Okay and t1'=γ(t1-0)= γt1 and t2'=(t2-vl/c^2)

y1'=ut1= [3]
y2'=ut2 [4]

So in terms of t':

t1=t1'/γ
t2=t2'/γ +vl/c^2

So using these in [1],[2],[3], and [4] :

θ=(U/γ(t2'-t1')+uvl/c^2 )/(-v(t2'+t1')+l/γ)

Now the book then gives the final answer as uvγ/c^2, which implies that t1'=t2'-(so I conclude the measurement is simultaneous in R')

But my question is the rod is parallel to the x-axis in R, so θ=0, => Δy=0=u(t2-t1) s.t t2=t1 (measurement also simultaneous in R). But if I simply look at Δy' = u(t2-t1) also as frame is moving in the x direction Δy=Δy', so why doesn't this instantly imply θ'=0?

Last Question
I don't really understand why Δy=Δy'? * So the argument is that because motion is in the x direction, so I understand if the y co-ordinates were not time dependent. But Δy=uΔt , so I would have thought that Δy'=uΔt' , where Δt' is given by the normal Lorentz Boost - physically the reason being that time runs differently in both frames...?

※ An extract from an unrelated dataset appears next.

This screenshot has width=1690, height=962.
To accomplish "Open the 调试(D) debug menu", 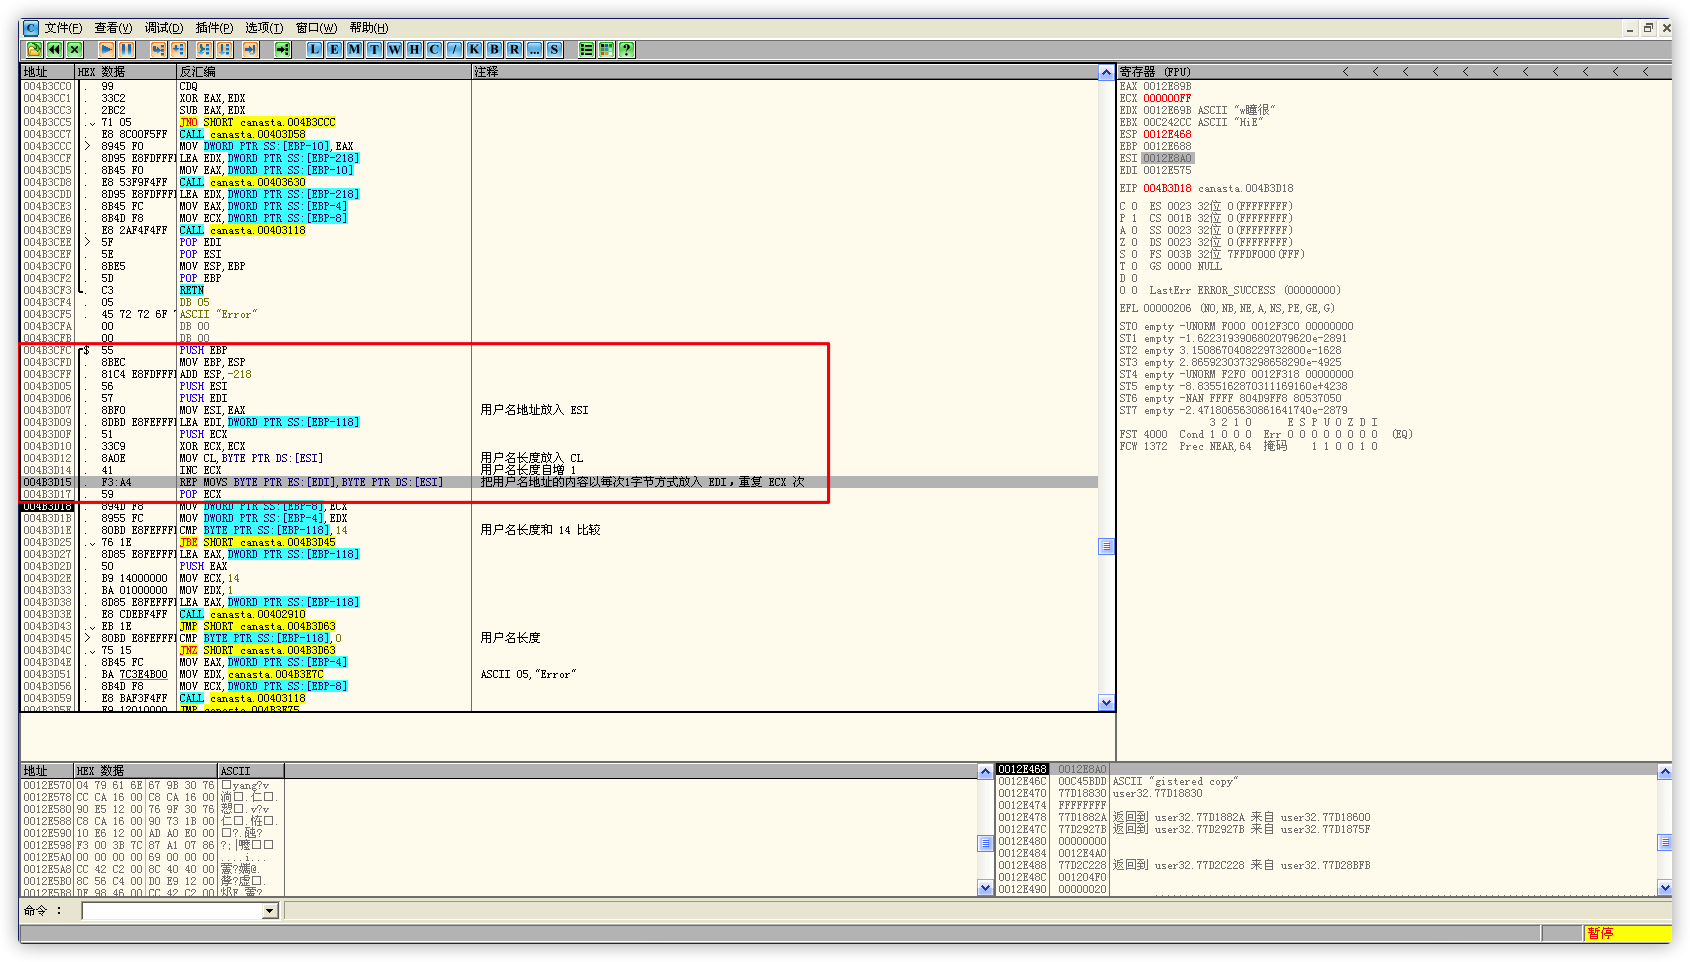I will click(x=163, y=28).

Many Thanks to anyone who can shed some light on this.

 

[voko]

You have not explained what R and R' are.

 

[vanhees71]

R and R' are simply the two inertial reference frames.

To understand the Lorentz-transformation properties of the rod, it's better to work with four-vectors, e.g., the endpoints in R are described by the four vectors
[tex]x_1=\begin{pmatrix}c t \\ 0 \\ u t \\ 0\end{pmatrix}, \quad x_2=\begin{pmatrix}c t \\ l \\ u t \\ 0 \end{pmatrix}.[/tex]
These you transform to R' using a Lorentz boost in [itex]x[/itex] direction. An observer in R' again measures all distances and angles by reading off the coordinates of the end points at the same time t' in his frame of reference. This gives rise to both the length contraction and the non-zero angle wrt. to the [itex]x'[/itex] axis for the observer in R'.

 

[binbagsss]

Okay so in frame R' the coordinates are read off at the same time t', but in R at t.
So I think my confusion lies in the ,perhaps, notation used by the book for t.
As motion is in x direction y remains unchanged, the book denotes these as ut=y1=y2=y1'=y2'.
So simply by looking at θ'=Δy=Δx=y2'-y1'/x2'-x1', from the above would you not immediately deduce θ'=0.
Looking at the rest of the solution I can see that when we express t in terms of t', a difference in t' for each end point arises as t' in the lorentz boost contains x in the formula, which is 0 and l respectively.
So this is why I would go for t1' and t2' instead?

Thanks in advance.

 

[Nickie]

I can understand your confusion and I will try my best to provide a clear explanation. Special relativity is a fundamental theory in physics that describes the relationship between space and time. It is based on two postulates: the laws of physics are the same for all observers in uniform motion, and the speed of light in a vacuum is constant for all observers regardless of their relative motion.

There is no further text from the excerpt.